After really thinking about it I've decided not to go private. I'll deal with the other stuff in some other way or at some future time maybe I will go private. It doesn't quite seem fair to finally be experiencing some improvements and then limit who can see it. I'm also aware that it's a pain to have to sign in to see a blog especially when one is having a bad me/cfs day.
I'm continuing to experience improvements. For the past two years any improvement I've had was short lived and limited to a day or so. This run has lasted twelve days now. I'm a bit more tired today than I have been but I've also been under a lot of stress which is never good for us.
So, I decided to seek out therapy. I figure it can help me continue to make the necessary life style changes as well as help me develop tools to be true to myself. I also want to come home to myself.

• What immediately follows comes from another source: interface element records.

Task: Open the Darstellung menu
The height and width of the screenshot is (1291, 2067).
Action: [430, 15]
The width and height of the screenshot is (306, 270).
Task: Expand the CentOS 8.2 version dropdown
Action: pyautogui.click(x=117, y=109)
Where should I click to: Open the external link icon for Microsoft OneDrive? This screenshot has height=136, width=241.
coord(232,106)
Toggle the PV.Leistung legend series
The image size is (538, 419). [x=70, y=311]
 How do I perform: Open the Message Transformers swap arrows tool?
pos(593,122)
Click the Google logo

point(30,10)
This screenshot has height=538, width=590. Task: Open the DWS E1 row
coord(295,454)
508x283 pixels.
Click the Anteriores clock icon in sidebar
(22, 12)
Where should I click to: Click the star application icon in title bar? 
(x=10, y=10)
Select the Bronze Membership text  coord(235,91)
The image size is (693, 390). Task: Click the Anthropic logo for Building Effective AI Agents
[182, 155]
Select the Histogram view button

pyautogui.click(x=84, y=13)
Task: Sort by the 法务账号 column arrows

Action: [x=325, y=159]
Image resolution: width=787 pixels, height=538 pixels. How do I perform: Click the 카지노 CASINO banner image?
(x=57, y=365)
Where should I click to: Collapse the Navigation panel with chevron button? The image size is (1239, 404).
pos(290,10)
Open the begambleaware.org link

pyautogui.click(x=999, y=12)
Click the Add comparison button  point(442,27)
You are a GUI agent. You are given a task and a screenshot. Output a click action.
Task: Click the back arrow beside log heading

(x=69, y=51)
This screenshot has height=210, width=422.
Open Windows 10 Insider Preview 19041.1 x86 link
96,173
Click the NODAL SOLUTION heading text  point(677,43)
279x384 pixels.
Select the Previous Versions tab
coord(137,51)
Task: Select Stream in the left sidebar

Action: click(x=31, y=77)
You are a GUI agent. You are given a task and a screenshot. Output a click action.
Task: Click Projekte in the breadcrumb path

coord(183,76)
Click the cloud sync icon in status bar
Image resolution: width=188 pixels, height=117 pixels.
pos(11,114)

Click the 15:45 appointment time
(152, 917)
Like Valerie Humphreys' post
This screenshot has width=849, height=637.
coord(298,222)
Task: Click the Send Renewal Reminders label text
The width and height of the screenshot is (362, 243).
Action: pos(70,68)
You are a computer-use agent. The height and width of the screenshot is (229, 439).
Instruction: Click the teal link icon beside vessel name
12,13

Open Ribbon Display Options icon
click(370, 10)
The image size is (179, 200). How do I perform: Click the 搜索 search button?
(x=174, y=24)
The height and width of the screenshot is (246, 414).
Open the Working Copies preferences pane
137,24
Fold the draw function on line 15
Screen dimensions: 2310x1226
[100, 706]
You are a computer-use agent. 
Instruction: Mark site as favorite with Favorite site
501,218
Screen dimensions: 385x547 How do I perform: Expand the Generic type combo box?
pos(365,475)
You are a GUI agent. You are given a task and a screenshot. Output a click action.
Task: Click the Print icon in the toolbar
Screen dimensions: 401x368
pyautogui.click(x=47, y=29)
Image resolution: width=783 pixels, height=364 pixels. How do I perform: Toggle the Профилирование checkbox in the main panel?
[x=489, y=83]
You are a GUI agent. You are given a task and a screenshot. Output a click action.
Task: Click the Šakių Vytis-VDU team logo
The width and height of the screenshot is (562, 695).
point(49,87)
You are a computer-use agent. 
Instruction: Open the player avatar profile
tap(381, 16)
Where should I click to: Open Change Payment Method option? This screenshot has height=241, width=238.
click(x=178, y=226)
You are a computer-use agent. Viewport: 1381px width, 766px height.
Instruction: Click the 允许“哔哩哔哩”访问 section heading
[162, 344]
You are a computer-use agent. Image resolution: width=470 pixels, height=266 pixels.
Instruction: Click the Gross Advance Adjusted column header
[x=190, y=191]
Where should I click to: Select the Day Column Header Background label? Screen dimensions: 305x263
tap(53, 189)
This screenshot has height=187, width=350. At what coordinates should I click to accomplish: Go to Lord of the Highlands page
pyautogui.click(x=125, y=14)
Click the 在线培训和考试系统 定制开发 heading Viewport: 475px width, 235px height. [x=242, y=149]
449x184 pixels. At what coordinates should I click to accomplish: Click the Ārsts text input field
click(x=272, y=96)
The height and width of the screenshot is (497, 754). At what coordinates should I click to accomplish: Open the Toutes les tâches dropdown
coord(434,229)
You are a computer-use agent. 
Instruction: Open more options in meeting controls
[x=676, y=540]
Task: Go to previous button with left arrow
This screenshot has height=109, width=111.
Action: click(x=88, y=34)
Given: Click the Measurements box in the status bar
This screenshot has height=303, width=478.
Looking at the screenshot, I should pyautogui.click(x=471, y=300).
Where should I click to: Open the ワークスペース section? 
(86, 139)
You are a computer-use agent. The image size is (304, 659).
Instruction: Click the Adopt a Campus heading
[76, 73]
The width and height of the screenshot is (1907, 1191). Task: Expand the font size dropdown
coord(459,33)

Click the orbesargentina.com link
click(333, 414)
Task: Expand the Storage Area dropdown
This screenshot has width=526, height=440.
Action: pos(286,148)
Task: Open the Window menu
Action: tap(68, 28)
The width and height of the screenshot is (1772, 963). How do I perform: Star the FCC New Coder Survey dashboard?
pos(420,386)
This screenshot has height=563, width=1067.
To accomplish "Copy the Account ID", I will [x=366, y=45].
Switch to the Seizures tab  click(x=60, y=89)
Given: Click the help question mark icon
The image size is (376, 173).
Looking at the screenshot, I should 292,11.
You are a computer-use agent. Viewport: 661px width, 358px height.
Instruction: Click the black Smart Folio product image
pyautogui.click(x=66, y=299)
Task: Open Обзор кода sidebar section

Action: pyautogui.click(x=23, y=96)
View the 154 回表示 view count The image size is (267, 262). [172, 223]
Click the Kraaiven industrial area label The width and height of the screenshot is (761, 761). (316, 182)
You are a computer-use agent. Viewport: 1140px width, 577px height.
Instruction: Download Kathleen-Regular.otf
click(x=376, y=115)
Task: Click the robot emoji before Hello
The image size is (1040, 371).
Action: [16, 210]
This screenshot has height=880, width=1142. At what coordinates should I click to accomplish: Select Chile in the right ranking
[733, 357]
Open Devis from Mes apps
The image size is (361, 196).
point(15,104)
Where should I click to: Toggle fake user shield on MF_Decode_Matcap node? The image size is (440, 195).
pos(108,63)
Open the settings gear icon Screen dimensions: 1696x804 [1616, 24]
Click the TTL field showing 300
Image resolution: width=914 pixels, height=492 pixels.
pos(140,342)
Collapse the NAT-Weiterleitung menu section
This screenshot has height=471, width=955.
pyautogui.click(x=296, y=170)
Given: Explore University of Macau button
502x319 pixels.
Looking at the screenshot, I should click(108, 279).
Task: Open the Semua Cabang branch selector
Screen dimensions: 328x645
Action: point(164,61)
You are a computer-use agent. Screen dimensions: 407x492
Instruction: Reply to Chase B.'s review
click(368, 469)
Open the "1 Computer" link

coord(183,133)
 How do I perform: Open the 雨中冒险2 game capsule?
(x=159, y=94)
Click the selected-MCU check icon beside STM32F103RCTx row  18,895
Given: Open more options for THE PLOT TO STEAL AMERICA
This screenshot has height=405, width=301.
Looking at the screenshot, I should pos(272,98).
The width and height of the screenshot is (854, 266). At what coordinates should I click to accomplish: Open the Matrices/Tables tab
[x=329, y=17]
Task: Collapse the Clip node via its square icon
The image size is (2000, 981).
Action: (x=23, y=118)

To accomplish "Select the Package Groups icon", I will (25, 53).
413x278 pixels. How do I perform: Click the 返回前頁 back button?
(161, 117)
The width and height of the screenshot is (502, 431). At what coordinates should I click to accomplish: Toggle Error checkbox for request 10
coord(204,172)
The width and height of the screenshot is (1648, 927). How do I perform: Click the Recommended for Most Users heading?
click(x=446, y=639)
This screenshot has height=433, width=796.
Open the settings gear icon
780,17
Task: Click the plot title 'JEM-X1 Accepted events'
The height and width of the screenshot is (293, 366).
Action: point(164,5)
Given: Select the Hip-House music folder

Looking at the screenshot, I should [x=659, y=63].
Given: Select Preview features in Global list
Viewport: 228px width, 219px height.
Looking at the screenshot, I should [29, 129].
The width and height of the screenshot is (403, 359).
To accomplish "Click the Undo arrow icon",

I spent all day last Thursday researching therapists who were listed on my insurance plan. I finally settled on one who sounded great, had a great web page, and good training. I had first session on Monday. Over the phone she told me she had worked with cfs patients in the past. You certainly couldn't tell during our session. She actually psychologized this illness! She actually said I developed my symptoms due to psychological reasons!!!! I could not believe it. She was surprised I wasn't working. As if I could. In hindsight I realize she has no knowledge of this illness and thinks its just fatigue. I tried my best to educate her but I was just a patient and she clearly was having none of it. I will not do therapy with her. At some point I want to put together a packet of information to give to doctor's, therapist, or anyone else so they can become educated on this. I can easily go off on a rant here. The other part that is a bummer is I only have 20 sessions per year and I used one up on her. It was a good lesson though. Next time I will ask the potential therapist how they view cfs.
Tomorrow I have my Tilt Table Test. I'm a little nervous,mostly because I don't want to crash afterwards. I've really been enjoying these improvements.
My last day of Valcyte will be July 19th. I can't believe I have only 19 days left. My doctor will put me on a new immune modulator once I finish Valcyte. Hopefully its out by now.
I haven't been able to watch the rest of the Gupta Retraining DVD's because the computer that has the DVD player is not working at all. I'm disappointed about it because the stuff I've learned so far has been helpful. It's a nice adjunct to Valcyte and the Methylation Protocol.
Has anyone else had the Tilt Table Test? If so is there anything you recommend for recovering afterwards?